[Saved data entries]
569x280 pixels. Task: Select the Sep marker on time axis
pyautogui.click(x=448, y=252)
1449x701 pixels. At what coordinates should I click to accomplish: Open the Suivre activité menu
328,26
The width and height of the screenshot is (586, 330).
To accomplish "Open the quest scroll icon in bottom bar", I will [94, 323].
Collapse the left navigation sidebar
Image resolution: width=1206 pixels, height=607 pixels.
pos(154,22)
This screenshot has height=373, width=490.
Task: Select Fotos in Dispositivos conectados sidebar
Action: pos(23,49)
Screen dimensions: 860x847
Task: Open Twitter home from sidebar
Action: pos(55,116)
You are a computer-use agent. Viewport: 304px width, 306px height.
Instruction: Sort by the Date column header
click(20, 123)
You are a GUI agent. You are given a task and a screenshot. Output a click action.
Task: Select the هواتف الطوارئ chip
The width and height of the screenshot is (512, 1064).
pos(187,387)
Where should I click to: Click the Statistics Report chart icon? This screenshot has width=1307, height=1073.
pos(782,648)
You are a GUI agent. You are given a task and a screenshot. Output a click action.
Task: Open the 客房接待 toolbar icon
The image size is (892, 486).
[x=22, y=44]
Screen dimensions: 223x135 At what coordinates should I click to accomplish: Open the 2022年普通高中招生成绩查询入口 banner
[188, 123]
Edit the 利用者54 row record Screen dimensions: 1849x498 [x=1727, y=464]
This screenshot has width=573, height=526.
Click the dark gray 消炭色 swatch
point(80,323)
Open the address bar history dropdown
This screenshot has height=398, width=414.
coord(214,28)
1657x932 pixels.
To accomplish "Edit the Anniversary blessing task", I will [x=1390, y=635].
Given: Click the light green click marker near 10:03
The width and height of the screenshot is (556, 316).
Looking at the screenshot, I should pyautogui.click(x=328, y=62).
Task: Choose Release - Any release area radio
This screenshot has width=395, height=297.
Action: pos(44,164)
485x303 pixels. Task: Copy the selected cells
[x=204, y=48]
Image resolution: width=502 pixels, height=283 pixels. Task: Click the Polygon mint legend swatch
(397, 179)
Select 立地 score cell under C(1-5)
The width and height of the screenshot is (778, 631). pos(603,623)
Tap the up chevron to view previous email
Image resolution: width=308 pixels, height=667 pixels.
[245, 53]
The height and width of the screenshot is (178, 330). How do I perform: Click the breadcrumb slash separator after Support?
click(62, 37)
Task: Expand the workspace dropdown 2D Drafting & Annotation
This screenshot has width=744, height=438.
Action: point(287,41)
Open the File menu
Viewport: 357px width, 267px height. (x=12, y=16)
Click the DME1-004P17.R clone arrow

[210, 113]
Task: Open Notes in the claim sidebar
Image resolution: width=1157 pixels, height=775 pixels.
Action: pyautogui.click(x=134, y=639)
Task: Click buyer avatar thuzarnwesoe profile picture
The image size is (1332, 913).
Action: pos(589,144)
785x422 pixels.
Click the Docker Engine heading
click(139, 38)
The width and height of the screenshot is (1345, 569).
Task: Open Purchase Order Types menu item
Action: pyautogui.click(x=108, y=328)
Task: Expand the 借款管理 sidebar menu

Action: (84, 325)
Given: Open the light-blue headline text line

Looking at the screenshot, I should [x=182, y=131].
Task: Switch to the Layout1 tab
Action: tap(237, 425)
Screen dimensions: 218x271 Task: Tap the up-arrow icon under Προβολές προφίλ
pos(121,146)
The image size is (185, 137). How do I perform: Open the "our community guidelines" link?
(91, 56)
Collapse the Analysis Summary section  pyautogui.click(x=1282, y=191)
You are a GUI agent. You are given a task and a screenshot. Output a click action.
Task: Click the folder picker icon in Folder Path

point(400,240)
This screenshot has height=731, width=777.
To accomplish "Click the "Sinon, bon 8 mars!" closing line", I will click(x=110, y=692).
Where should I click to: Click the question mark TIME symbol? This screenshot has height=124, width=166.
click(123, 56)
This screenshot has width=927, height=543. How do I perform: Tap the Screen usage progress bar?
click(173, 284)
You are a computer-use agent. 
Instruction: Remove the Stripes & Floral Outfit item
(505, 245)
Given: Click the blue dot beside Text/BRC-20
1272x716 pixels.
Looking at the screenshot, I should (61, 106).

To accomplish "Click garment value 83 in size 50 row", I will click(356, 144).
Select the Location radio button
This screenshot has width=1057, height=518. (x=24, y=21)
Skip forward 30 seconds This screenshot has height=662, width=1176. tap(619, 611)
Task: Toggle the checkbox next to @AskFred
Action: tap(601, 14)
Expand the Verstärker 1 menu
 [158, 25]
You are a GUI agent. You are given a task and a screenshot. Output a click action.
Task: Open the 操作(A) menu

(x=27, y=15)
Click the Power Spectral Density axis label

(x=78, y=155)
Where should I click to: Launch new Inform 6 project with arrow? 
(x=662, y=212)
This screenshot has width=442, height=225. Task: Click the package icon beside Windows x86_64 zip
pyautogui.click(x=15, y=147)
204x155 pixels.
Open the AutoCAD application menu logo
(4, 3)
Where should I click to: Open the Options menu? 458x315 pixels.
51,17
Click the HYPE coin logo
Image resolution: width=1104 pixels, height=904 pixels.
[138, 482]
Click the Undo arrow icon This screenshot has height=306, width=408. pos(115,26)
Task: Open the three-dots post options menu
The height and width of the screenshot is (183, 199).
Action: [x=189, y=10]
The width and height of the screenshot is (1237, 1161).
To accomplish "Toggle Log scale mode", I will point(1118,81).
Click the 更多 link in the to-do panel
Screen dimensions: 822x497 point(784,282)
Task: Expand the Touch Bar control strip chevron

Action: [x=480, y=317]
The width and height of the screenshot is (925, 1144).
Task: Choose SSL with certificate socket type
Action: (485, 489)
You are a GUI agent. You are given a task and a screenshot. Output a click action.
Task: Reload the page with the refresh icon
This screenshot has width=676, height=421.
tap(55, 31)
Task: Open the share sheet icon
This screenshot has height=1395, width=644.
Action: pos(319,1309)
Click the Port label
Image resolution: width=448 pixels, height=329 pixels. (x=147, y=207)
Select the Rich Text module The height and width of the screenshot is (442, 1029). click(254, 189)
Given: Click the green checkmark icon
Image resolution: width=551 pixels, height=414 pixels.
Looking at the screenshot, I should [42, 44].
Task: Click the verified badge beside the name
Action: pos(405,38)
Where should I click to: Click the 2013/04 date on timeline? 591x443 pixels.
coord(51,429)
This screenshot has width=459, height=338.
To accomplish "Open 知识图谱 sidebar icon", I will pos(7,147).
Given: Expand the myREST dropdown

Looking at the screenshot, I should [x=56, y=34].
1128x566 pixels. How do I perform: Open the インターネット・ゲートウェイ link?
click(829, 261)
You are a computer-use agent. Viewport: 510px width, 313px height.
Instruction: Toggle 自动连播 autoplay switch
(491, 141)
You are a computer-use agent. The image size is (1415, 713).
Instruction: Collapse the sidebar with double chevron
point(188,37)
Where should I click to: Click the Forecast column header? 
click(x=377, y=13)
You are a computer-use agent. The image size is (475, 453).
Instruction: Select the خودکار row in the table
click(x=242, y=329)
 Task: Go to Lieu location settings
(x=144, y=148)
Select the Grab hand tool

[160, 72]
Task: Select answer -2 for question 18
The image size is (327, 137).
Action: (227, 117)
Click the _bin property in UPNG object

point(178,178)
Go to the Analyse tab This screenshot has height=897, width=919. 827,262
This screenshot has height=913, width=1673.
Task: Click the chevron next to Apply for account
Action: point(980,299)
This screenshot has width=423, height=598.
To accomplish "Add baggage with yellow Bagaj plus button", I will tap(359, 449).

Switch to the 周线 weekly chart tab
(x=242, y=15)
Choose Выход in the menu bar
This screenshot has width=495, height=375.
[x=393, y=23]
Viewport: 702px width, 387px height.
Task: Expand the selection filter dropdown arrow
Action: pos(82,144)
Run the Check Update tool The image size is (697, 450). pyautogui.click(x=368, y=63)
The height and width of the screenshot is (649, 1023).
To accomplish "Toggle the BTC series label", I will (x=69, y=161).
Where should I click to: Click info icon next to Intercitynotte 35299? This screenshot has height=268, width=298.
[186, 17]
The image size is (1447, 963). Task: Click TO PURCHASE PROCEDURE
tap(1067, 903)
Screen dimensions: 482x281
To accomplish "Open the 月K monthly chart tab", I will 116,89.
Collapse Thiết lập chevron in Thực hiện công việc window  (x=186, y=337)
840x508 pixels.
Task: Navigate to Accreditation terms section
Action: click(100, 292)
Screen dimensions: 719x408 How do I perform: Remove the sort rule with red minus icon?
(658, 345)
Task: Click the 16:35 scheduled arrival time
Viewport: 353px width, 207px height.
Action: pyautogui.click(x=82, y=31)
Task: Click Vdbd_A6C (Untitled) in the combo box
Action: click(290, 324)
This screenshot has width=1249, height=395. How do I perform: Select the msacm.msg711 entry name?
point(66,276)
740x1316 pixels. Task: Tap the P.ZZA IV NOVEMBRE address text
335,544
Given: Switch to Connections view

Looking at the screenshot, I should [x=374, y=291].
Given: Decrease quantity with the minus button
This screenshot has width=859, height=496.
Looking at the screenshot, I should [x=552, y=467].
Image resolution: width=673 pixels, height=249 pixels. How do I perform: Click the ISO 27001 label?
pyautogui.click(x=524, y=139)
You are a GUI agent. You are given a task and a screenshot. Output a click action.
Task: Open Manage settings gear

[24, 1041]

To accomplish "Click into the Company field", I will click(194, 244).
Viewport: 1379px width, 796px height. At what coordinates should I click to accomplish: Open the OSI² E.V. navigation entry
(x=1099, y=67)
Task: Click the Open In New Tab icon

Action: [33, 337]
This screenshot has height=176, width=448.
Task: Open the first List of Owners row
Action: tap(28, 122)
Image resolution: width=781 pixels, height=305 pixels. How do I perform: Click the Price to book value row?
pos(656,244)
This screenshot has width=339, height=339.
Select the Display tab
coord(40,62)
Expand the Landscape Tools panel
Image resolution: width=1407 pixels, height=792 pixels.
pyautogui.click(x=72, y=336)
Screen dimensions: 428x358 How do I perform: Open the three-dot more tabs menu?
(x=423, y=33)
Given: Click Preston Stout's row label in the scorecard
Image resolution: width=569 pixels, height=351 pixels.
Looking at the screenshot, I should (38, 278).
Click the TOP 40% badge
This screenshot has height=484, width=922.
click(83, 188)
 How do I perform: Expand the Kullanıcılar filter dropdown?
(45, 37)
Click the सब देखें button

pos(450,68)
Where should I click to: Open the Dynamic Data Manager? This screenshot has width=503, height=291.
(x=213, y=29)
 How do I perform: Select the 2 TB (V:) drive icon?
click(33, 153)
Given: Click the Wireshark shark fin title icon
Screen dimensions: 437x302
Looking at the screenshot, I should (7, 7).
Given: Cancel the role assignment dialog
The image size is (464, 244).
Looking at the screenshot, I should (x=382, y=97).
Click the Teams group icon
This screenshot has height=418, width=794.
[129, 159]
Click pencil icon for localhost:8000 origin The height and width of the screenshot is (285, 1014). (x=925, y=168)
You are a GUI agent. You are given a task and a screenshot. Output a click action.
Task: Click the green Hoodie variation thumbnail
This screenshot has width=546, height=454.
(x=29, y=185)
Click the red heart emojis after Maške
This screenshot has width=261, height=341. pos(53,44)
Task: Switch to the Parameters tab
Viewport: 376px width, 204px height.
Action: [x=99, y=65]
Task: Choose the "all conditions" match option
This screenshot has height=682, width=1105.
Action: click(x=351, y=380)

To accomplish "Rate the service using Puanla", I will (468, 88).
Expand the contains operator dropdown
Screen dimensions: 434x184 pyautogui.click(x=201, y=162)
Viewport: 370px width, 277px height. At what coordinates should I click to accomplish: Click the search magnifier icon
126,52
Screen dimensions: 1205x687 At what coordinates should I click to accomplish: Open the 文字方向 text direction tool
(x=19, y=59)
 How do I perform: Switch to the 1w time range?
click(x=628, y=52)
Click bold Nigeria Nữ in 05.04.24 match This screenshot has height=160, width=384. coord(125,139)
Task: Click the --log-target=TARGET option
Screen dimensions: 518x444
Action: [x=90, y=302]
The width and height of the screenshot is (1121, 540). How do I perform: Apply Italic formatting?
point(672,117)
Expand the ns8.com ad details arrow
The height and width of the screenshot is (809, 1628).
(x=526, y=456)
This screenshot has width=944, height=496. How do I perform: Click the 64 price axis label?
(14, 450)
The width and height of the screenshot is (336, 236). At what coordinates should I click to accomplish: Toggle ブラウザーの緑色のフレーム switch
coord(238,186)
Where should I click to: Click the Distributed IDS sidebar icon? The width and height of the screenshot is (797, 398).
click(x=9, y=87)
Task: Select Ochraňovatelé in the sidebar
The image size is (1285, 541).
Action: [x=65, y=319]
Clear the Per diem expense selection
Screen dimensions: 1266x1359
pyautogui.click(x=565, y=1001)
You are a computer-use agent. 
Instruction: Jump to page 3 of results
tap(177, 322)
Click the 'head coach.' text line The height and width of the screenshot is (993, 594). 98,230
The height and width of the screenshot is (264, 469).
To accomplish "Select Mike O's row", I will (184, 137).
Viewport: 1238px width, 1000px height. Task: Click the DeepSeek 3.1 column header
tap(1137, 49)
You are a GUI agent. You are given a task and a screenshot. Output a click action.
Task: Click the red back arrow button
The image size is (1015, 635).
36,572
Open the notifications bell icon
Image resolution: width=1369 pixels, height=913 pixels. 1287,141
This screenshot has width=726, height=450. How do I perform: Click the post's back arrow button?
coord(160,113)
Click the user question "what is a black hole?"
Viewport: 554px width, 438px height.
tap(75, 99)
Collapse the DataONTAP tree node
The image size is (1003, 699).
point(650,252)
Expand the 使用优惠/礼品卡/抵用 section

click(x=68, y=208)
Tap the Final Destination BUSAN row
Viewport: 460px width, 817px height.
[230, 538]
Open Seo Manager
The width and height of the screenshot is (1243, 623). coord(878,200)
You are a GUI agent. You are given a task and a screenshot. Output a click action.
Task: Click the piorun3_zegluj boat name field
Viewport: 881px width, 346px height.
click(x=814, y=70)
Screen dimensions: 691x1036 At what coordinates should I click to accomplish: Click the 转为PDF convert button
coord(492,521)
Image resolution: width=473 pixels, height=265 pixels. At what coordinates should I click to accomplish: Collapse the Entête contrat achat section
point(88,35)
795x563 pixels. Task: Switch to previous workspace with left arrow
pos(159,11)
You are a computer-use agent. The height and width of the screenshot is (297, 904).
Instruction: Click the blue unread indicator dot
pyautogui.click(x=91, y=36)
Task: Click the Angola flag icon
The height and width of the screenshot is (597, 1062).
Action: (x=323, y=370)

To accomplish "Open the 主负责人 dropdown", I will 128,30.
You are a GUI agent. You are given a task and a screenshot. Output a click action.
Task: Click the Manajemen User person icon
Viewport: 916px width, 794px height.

_EXERCISE INSTRUCTIONS_: Show all lines in the entries above where the word "match" appears.

_WRITTEN RESPONSE_:
Task: Choose the "all conditions" match option
Click bold Nigeria Nữ in 05.04.24 match This screenshot has height=160, width=384. coord(125,139)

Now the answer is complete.